Après St-Paul, au Minnesota, et Valkenburg, il reviendra quelques jours au Québec pour s’occuper de son nouveau centre de conditionnement physique avant de sauter dans un avion en direction d’Are, en Suède, où se déroulera la troisième épreuve.
«Je fais ça pour le ''trip'', pour l’ambiance. J’ai une hypothèque à payer, une auto aussi. Les huit premiers de chaque course obtiennent une bourse, mais ce n'est pas assez pour en vivre. Sans mes commanditaires, je ne pourrais pas me le permettre», a ajouté celui qui a obtenu le bronze à Québec en 2008.
L’ancien hockeyeur, qui a évolué dans la LHJMQ et dans la Ligue Nord Américaine, a entamé sa saison avec une 13e place au Minnesota.
Place aux qualifications
Ceux qui rêvent de dévaler les artères du Vieux-Québec à toute allure pourront tenter leur chance dimanche prochain au Complexe sportif Bell de Brossard.
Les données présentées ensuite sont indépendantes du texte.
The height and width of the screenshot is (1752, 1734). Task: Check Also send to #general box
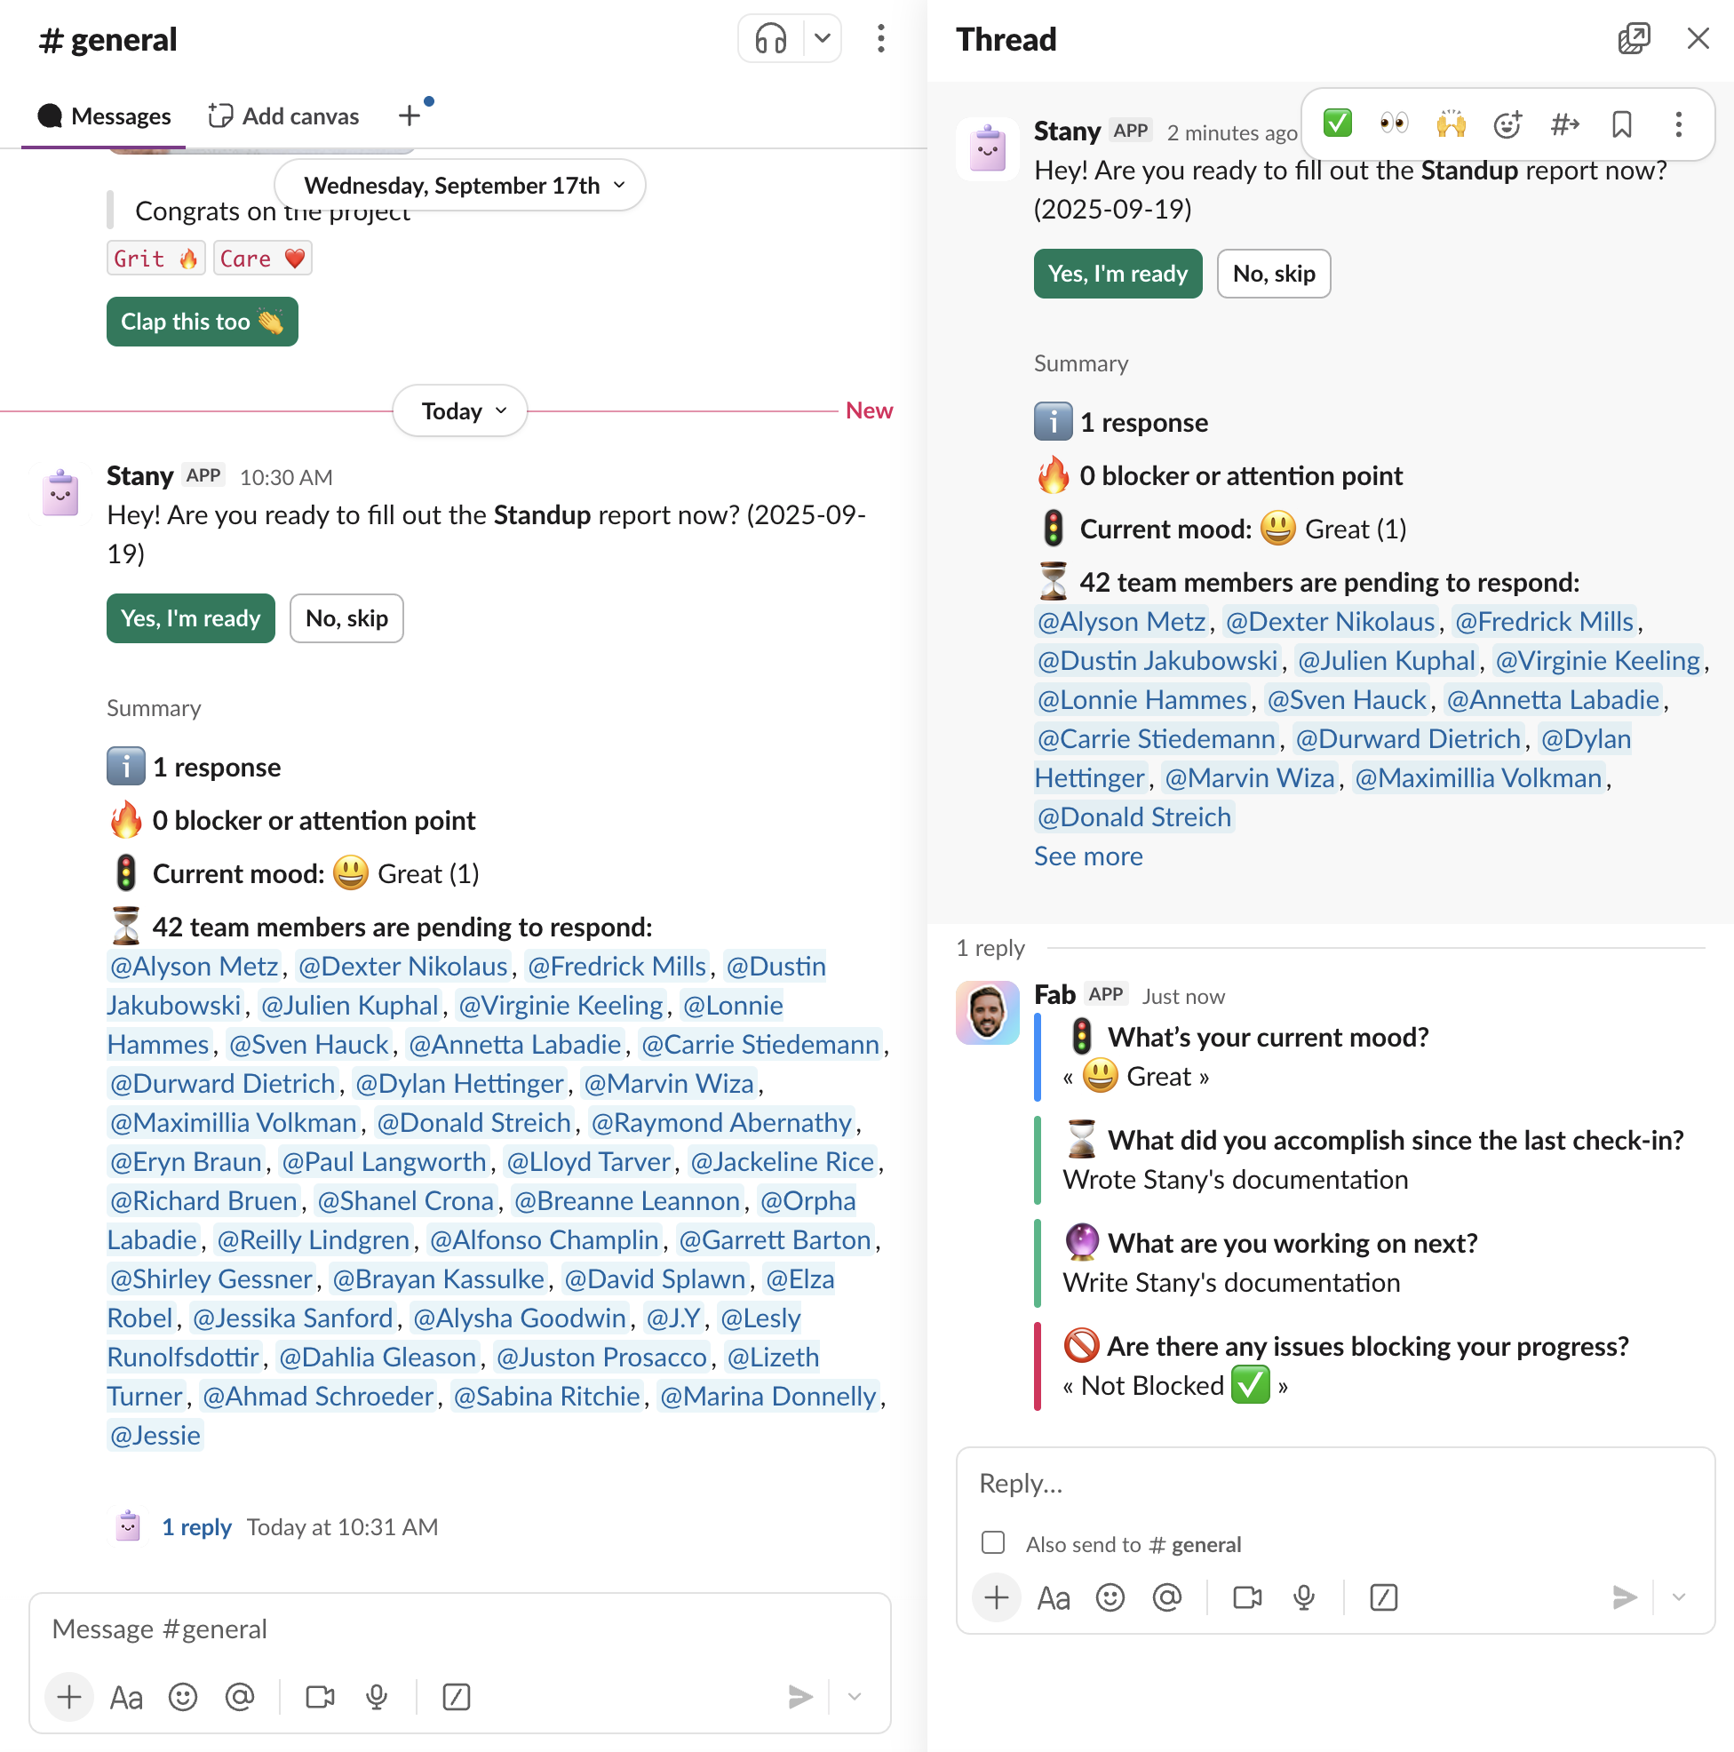pos(993,1543)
Une séance de qualifications aura également lieu à Québec le 18 février.
Morissette, qui a lui-même participé aux qualifications à deux reprises, n’a pas vraiment de conseils pour les patineurs téméraires.
«C’est dur de se préparer puisqu’on nous demande de patiner sur une glace normale, qui ne ressemble pas à une piste de Crashed Ice. Il faut simplement patiner le plus rapidement possible et se donner à fond.
«Tous les gars ont un ''backgroud'' de hockey, mais ce n’est pas parce que tu as joué dans la LNH que tu vas être le meilleur au Crashed Ice».
Même aux Pays-Bas, Morissette pense déjà à l’épreuve de Québec qui viendra couronner la saison.
«On a tous l’objectif de faire la finale, c’est évident. Personnellement, je crois que je peux faire un top 10, mais il y a tellement de choses qui peuvent arriver dans une course… Quelqu’un qui termine 10e une journée peut finir 30e une autre. C’est la beauté de ce sport.»
Et évidemment, la dernière course de l’année aura un cachet bien spécial pour lui.
«C’est là que j’ai commencé. D’entendre la foule crier pour toi, sentir tout le monde derrière toi, c’est un moment d’adrénaline qu’on ne vit pas souvent dans sa vie. Si j’avais à choisir un moment pour bien performer, ce serait celui-là.»